High-resolution imaging with large ground-based telescopes
The success of the Hubble Space Telescope (HST) has revolutionized astronomy. Although by modern standards the telescope is small (2.5m in diameter), it has an angular resolution about eight times better than that which could be achieved with a similar ground-based instrument. It will not be possible to make any further repairs to the HST, but astronomers will continue to demand images in visible light wavelengths with comparable quality. However, the much-anticipated James Webb Space Telescope will operate principally in IR wavelengths and will have a poorer angular resolution than the smaller HST.
Measurements with an angular resolution of 1 arcsecond can be typically achieved by the best ground-based observatories. Adaptive optics systems are used to measure and correct for the atmospheric distortion of the wavefront that enters the telescope. These systems work well for near-IR wavelengths, where atmospheric turbulence changes are slow. For visible wavelengths, however, the corrections are difficult for all but the rare, brightest reference stars. Artificial laser guide stars can be used in the adaptive optics systems to help achieve resolutions at visible wavelengths that are close to, but not better than, the HST level.
We have designed a technique with which we can routinely produce HST-resolution images from ground-based telescopes. We use the long-established lucky imaging approach1 to take images at a fast enough rate so that motions due to turbulence are frozen. By combining several of these sharp images we are able to achieve imaging resolutions on HST-sized telescopes that are close to the diffraction limit. It is our goal to extend these methods to significantly larger telescopes, which is essential to realize even higher angular resolutions. The chance of finding a sharp image from a large telescope (>2.5m diameter) is very small and atmospheric turbulence has the greatest effect at these largest scales. We have therefore developed a new type of wavefront sensor that is particularly sensitive to large turbulent scales.
We derive the wavefront curvature with our sensor by measuring the variation in light intensity across a pupil plane as the light propagates through the telescope (see Figure 1).2 Patches in the pupil images that change from bright to dark indicate that the wavefront is diverging and converging. The light propagation is nonlinear and so we measure the intensity on four different planes (two on each side of the pupil), typically at 100Hz. Although our wavefront distortion computations are demanding, they can be made in real time with a high-speed graphics processing unit. We use the derived wavefront errors to drive a deformable mirror in the optical path, which compensates for the errors. By removing the largest scales of turbulence, this process greatly reduces the phase variance across the pupil plane. Thus we increase the size of the patch over which the phase varies by, e.g., 1 radian. As we remove each turbulent scale, the effective cell size increases. Once the cell count across the telescope aperture is sufficiently small, the lucky imaging techniques can be used and high-resolution images can be obtained.
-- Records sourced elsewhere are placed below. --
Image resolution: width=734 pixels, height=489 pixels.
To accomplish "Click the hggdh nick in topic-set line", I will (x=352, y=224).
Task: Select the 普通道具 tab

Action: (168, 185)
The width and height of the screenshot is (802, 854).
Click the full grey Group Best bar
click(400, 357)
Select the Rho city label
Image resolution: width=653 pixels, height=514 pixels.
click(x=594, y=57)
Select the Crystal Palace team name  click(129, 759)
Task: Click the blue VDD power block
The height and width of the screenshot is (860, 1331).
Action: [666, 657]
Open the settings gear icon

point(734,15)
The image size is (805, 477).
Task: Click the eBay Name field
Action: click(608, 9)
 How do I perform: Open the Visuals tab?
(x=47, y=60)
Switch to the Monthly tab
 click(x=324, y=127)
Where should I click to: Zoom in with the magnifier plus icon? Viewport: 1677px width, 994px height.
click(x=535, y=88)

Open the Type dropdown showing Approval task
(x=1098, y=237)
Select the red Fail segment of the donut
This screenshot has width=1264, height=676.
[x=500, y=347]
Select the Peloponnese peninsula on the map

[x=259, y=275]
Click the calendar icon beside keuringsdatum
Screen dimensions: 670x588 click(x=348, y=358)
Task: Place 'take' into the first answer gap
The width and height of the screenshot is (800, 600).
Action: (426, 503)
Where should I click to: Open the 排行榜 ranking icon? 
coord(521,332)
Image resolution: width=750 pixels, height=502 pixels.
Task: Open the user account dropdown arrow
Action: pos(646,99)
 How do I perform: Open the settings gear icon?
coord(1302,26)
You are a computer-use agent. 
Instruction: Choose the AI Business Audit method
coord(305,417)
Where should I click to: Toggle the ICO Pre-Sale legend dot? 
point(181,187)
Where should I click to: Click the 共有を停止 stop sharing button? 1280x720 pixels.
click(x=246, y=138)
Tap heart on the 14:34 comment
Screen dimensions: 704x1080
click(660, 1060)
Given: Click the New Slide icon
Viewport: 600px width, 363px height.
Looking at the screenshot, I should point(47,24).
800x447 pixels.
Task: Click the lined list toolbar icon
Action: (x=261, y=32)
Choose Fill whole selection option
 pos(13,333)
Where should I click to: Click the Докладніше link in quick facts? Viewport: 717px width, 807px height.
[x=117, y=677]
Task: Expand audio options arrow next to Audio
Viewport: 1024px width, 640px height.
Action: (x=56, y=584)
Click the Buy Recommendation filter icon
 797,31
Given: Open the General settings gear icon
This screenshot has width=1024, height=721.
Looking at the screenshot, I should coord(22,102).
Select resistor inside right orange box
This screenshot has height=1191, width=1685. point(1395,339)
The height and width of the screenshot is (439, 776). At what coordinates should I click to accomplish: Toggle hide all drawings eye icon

We have used the 5m telescope at the Palomar Observatory in California and a conventional bright-star adaptive optics system, combined with lucky imaging, to demonstrate our technique. Example results from our observations are shown in Figure 2. The images obtained using our adaptation of the lucky imaging technique have significantly better angular resolution than images obtained in the standard manner from the 5m Palomar telescope and from the Hubble Advanced Camera for Surveys. This allows greater detail to be observed for the same regions of the sky. Indeed, the highest resolution image shown in Figure 2 has the highest resolution of any image ever taken at visible or near-IR wavelengths for faint targets.
We are now building a next-generation instrument for use on telescopes in the Canary Islands.3 This project is funded by the British Science and Technology Facilities Council and is part of a collaboration with groups from Tenerife (Canary Islands), Cartagena (Spain), and Cologne (Germany). This instrument will initially be used on the 4.2m William Herschel Telescope on La Palma and will provide angular resolutions similar to those we have achieved with the Palomar 5m telescope. Our instrument will be subsequently transferred to the much larger Gran Telescopio Canarias—GTC—on La Palma. This 10.5m-diameter telescope, together with our technique, should provide an angular resolution of only 15 milliarcseconds, which is more than a factor of 60 better than that from other ground-based telescopes. With this level of performance we will be able to resolve distant gravitational lenses for the first time, search for binary stars close to the cores of globular clusters, and resolve Milky Way-like galaxies anywhere in the universe.
We have developed an imaging technique that can be used to improve the angular resolution in visible and near-IR wavelengths of ground-based telescopes, by removing the effects of atmospheric turbulence.4 So far, our approach has been used on a 5m-diameter telescope and will soon be used on a telescope that is double the size. We are now working to apply our technique to even larger telescopes and at longer wavelengths. Construction of 30m-class telescopes is now underway, e.g., for the European Extremely Large Telescope in Chile. We believe that we can achieve similar angular resolutions at a wavelength of 2.2μm on a 30m telescope as we can at 700nm on a 10m telescope.
University of Cambridge
Craig Mackay is professor of image science and was a member of the Faint Object Camera team for the Hubble Space Telescope. He has been involved with developing instruments for DNA and protein analysis, x-ray and electron beam imaging, as well as high-resolution optical microscopy.